Intracerebral hemorrhage (ICH) is the second most common stroke subtype, accounting for 10–15% of the stroke cases (1). The fatality rate of patients with ICH ranges from 30 to 59%, and more than 60% of the survivors have poor prognoses (2). Compared to ischemic stroke, cerebral hemorrhage is more likely to occur in younger patients and is more likely to be fatal or permanently disabling (3). Unlike ischemic stroke, there is no major breakthrough in a definitive treatment of cerebral hemorrhage. In addition to measures like optimizing blood pressure and correcting coagulation function, hematoma removal by surgery generally has favorable results. According to a review from JACC Focus Seminar, with high accuracy of the assessment of bleeding location and volume, the innovation of minimally invasive surgical technology could greatly improve early hemostasis and almost complete blood clot removal, which may lead to the next major progress in the treatment of cerebral hemorrhage (4). Moreover, since cerebral hemorrhage is associated with significant morbidity and mortality, it is crucial to assess the prognosis of patients with reasonable accuracy to facilitate decisions on initiating aggressive medical interventions or to focus on palliative care.

Computed tomography (CT) is usually the first method used in medical images due to its high efficiency, low cost, and high resolution (5). Therefore, accurate estimation of hematoma volume based on CT images is helpful in a clinic (6). Hemorrhage segmentation performed by an experienced clinician slice-by-slice has high accuracy and is usually considered as ground truth, but this method is time-consuming and laborious. On the other hand, the ABC/2 is a simple and convenient method widely used in clinical practice (7) as it can be easily implemented and as it quickly yields an estimation of hemorrhage volume. In this method, clinicians select the layer with the largest bleeding area, and the length of the longest diameter of this layer is measured and defined as A. Then, a vertical line perpendicular to the axis is drawn and its length is defined as B. The product of bleeding layers number and layer thickness is defined as C. At this point, the approximate value of bleeding volume can be estimated by the formula ABC/2 on the assumption that the hemorrhage is an ellipsoid (7). However, this method is known to have low accuracy (8, 9) and tends to overestimate the hemorrhage, especially when in face of a large hematoma area, an irregular shape, or a cerebral stem hemorrhage (10).

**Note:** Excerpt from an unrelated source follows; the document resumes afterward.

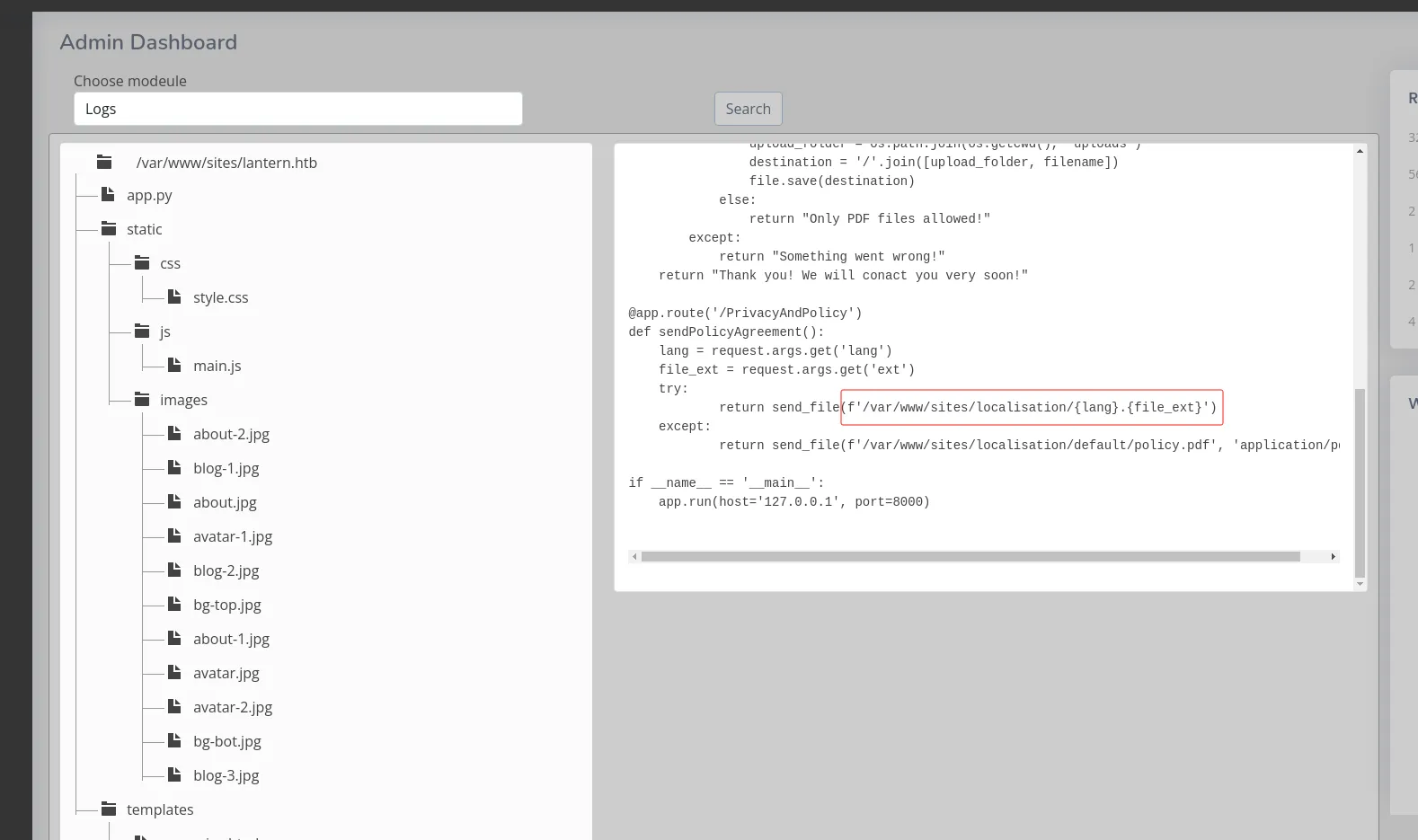Click the code panel scroll up arrow
Image resolution: width=1418 pixels, height=840 pixels.
pos(1360,151)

Therefore, numerous studies have been conducted to develop automatic or semi-automatic segmentation methods for brain CT image segmentation to assist clinical diagnosis and treatment. The thresholding-based method (11–13) and the active contour method (14–16) are two widely used approaches. Loncaric et al. (17) have made a large contribution by using Fuzzy C-Means (FCM), and then the interpretation was performed with a rule-based system. Bhadauria et al. (18) used the FCM clustering algorithm combined with the level set model to segment lesion areas and achieved great segmentation results. Chan (19) focused on small bleeding lesions, applied top-hat transformation and left-right ownership for morphological processing of CT images, and segmented hemorrhage by thresholding. Chan et al. (20) proposed a region model based on minimizing Mumford-Shah function. Patrel et al. (21) proposed a method based on multi-atlas preprocessed by label fusion and then used a geodesic active contour to refine the segmentation. However, most of these methods require a large number of samples for model training. Since it is time-consuming and involves laborious labeling of brain CT images, public data of brain CT images were rare. Hence, only small sample data could be obtained, which limited the application of these methods on CT image segmentation of cerebral hemorrhage. Besides, deep learning has made remarkable achievements in recent years (22, 23). Based on deep learning, accurate three-dimensional estimation of ICH could be carried out. However, high-throughput computing workstations and advanced graphics card were often required for this technology (24, 25), which set an obstacle to the widespread adoption of deep learning models.

As one of the classical image segmentation ideas, the region growing method has the characteristics of simplicity, rapidity, stability, and maturity (26). This study aimed to derive and validate a region growing method based on watershed preprocessing for hematoma segmentation and quantification on CT images of patients with ICH to enrich the toolbox of segmenting and quantifying the hemorrhage to make it more accurate and effective.

Materials and Methods

Patients and CT Images Data

The CT images in this study were retrospectively collected from patients with spontaneous ICH admitted to the neurosurgery department of a large Grade III Level hospital from January 2018 to June 2019 in China. The in-plane resolution of the CT images was 0.726 × 0.644 mm and the slice thickness was 7.2 or 9 mm. The window width and center were set to 100 hounsfied unit (HU) and 45 HU, respectively. Raw CT data was collected and converted into the DICOM (Digital Imaging and Communications in Medicine) format. This study was examined and approved by the Biomedical Ethics Review Committee of West China Hospital, Sichuan University [Approval Number: 2020 Review (716)]. Informed consent was obtained from all individual participants included in the study.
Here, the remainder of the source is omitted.